C’est souvent à travers l’ornement que cet univers éclaté retrouve son unité, mais c’est aussi dans ce miroitement sans fin, cet abîme, que se dissolvent les figures individuelles (on pense à l’œuvre de Klimt par exemple). Chez Thierry Tillier, tout comme dans beaucoup de récits symbolistes, les silhouettes individuelles peuvent se perdre dans l’espace. Le regard des figures féminines sont extraites, laissant tantôt apparaître la blancheur du papier sur lequel elles ont été apposées, et tantôt les images qui les ont précédées. Une carte évoquant les épisodes des conquêtes de Philippe Lebon peut orner des seins arborés lors d’un défilé de haute couture qui peuvent eux-mêmes compléter l’effigie d’une vierge du moyen-âge. C’est comme une histoire qui s’impose, où tout est susceptible de prendre le relais sur tout. Les images en viennent même à faire corps entre elles: les muscles tendus d’une femme apparaissent de même nature que les reliefs d’une chaîne de montagne et les sangles de cuir rejoignent les artères d’une carte routière. Ces reproductions ne sont pas juxtaposées, elles se succèdent et se superposent sur le papier, se dessinant alors suivant une nouvelle chronologie… qui semble sans fin.

Annabelle Dupret

10.2004

[1] J. Baudrillard, L’échange symbolique et la mort, Paris, Gallimard, (Coll. “NRF – Bibliothèque des sciences humaines”), 1976, p.18.

[2] Ibid., p. 21.

[3] Loc.cit.

[4] Loc.cit.

[5] Propos de l’artiste lors d’un entretien. Août 2004.

[6] Loc.cit.

[7] J-P. Desgoutte, L’Utopie cinématographique Essai sur l’image, le regard et le point de vue, Paris, L’Harmattan (Coll. “Champs Visuels”), 1997, 18.

[8] Loc.cit.

[9] J. Baudrillard, op.cit., p.77.

[10] Ibid., p.89.

[11] Ibid., p.166.

[12] Loc.cit.

[13] M. Livingstone, Pop Art. A continuing History, xxxx, p.43.

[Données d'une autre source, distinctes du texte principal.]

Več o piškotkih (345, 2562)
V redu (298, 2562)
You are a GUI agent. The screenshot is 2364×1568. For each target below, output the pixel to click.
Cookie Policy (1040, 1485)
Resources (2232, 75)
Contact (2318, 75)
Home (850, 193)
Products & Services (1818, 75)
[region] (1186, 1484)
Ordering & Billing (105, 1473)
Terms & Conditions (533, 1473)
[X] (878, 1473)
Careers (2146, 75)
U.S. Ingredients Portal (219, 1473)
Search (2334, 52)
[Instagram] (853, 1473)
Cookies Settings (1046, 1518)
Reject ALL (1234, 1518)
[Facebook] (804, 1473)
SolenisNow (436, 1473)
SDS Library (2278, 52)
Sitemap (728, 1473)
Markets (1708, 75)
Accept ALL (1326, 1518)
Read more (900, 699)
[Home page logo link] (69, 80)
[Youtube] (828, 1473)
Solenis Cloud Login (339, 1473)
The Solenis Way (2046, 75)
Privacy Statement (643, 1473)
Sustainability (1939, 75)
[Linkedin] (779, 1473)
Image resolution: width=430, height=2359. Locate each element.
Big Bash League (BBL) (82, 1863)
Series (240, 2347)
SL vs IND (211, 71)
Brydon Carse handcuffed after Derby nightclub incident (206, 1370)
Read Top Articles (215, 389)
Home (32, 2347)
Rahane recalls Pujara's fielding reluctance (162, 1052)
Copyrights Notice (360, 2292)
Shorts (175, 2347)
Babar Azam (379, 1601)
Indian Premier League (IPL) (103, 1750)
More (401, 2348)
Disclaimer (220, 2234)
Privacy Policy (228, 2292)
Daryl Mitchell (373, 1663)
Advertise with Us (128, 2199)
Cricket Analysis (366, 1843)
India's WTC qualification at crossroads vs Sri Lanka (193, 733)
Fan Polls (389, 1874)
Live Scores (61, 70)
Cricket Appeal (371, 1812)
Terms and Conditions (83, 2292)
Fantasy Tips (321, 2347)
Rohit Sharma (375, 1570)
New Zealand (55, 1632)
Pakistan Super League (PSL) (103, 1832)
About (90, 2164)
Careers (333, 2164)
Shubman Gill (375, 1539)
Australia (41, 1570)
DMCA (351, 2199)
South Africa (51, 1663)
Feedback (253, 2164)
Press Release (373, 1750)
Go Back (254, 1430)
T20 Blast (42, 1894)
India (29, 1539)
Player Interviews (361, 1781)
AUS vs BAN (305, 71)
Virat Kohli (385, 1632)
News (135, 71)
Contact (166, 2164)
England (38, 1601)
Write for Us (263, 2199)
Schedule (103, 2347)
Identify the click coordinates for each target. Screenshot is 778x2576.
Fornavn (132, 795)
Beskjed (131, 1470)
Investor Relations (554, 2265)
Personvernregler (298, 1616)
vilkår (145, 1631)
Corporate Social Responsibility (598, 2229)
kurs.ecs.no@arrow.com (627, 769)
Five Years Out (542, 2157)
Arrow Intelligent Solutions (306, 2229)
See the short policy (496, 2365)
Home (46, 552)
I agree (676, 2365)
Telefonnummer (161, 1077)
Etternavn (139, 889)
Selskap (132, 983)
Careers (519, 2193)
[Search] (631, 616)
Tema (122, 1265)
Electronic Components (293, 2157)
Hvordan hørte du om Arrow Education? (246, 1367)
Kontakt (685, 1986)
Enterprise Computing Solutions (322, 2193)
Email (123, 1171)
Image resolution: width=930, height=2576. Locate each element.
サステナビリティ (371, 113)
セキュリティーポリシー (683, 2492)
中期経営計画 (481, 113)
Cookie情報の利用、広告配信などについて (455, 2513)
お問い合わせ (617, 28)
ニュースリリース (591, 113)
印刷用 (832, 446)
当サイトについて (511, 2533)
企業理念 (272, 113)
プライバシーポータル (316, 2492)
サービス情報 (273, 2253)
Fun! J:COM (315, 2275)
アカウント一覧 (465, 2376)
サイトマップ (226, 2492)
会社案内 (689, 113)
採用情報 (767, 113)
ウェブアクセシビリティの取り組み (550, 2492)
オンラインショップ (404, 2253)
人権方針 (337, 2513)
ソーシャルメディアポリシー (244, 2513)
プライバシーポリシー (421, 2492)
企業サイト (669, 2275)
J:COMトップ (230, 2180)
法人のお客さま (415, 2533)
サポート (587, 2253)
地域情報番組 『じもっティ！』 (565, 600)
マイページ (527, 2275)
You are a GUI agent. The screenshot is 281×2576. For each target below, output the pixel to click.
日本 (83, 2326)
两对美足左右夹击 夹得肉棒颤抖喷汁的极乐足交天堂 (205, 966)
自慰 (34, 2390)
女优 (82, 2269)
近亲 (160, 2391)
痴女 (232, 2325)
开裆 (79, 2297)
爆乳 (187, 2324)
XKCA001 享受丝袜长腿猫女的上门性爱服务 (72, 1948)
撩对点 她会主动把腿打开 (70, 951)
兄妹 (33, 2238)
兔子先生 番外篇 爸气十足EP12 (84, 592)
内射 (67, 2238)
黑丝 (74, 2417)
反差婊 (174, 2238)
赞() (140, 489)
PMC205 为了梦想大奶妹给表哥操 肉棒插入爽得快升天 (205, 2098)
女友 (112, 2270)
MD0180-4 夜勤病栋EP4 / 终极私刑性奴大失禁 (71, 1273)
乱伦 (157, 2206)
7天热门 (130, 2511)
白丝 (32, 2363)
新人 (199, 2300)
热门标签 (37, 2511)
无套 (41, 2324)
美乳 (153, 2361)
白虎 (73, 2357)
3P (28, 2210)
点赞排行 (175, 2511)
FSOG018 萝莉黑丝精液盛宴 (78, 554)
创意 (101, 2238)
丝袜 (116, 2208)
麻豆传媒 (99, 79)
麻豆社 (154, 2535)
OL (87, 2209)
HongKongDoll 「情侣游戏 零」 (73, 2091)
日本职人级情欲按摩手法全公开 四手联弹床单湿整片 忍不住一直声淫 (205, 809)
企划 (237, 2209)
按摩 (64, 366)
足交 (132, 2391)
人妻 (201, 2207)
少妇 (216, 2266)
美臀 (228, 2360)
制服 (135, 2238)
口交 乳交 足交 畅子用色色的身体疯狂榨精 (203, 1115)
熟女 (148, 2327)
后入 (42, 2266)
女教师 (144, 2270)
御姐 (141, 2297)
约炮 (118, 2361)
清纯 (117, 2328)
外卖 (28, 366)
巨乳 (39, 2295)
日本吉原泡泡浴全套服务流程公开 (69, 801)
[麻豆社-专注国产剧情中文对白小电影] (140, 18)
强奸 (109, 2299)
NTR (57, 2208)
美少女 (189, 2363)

[14] Ibid., p.10. On pourrait également parler d’une “Esthétique de l’Indifférence” pour reprendre l’expression de Maria Roth au sujet de Jasper Johns. M. Roth The Aesthetic of Indifference.

[15] J. Baudrillard, op.cit., p.167.

[16] Ibid., p.169.

[17] C. Magris, “Le Flambeau d’Ewald”, in : J. Clair (dir.), Vienne 1880-1938. L’Apocalypse joyeuse, Paris, éd. du Centre Pompidou, 1986, p.24.

[18] Alors qu’un Empire est en train de s’effondrer, les acteurs viennois développent une activité artistique et intellectuelle absolument inouïe.

[19] Ibid., p.27.

[20] M. Guiomar, “Principes d’une esthétique de la mort”, Paris, Le Livre de Poche (Coll. “Biblio essais”), 1967, p.70.